In another set of filings, lawyers are also asking that pieces of evidence be kept out of court, including all of the statements Tsarnaev made during 27 hours of interrogation over a 36-hour period, with breaks for medical treatment, from his bed at a Boston hospital.

Tsarnaev’s jaw was still wired shut when investigators began questioning him about 20 hours after he was admitted to the hospital “in critical condition with “gunshot wounds to his head, face, throat, jaw, left hand, and both legs,” according to the filing.

The defense team says that Tsarnaev, communicating through pen and paper, “begged to rest” and was on narcotic pain medications that cause “confusion” and “dizziness.” His scribbled notes trail off when “he either fell asleep, lost motor control, or passed out,” they say.

The lawyers also say that Tsarnaev, handcuffed to a hospital bed, “repeatedly asked for a lawyer,” but that FBI turned away all of the defense attorneys who tried to visit him the hospital while he was being interrogated.
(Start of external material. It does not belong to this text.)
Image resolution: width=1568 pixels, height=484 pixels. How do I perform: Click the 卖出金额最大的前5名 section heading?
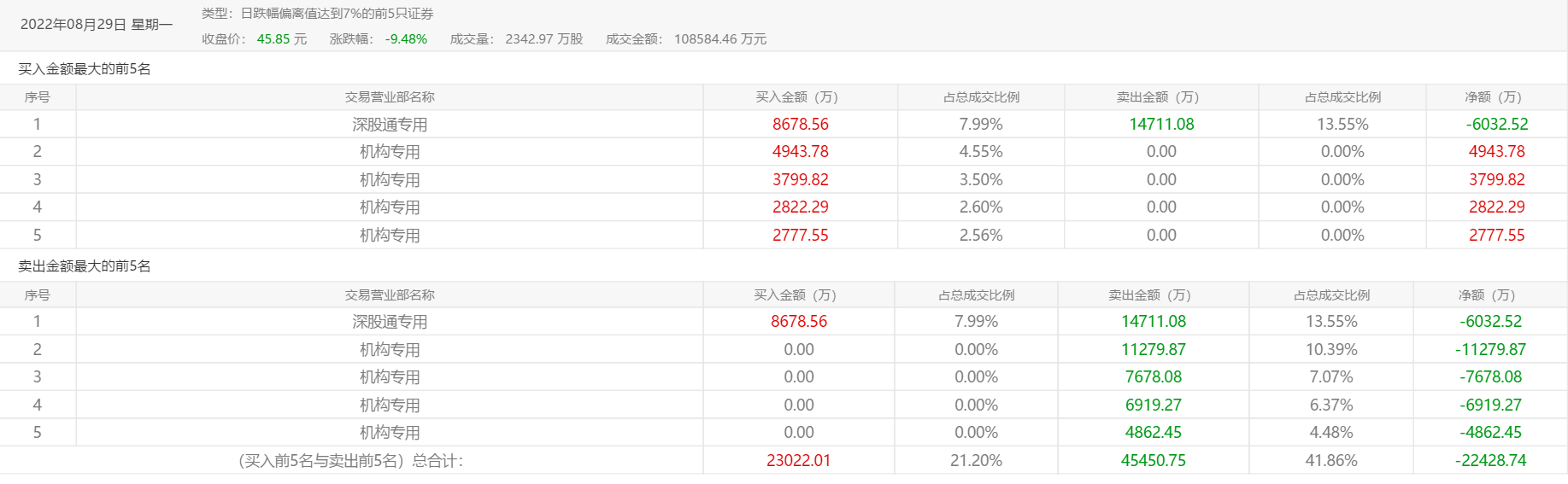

Attorney General Eric Holder has said that Tsarnaev was questioned under what’s known as a "public safety exception" that allows authorities to interrogate suspects before reading them their Miranda rights or getting them a lawyer, if they believe there is still a threat of further attacks.

But his lawyers argue that Tsarnaev “quickly allayed concerns about any continuing threats to public safety,” writing that there were no more bombs. They also note that the interrogation occurred five days after the bombings.

His lawyers also said that the search warrants for Tsarnaev’s Cambridge, Mass., home and dorm room at the University of Massachusetts at Dartmouth were unconstitutionally broad and vague in what investigators could look for and take, and that investigators still overstepped the bounds of those warrants. They ask that none of the physical evidence collected during multiple searches of those residences be allowed in court, including samples of “reddish-brown powder” found in the dorm room.

Federal prosecutors have not yet responded to the filings.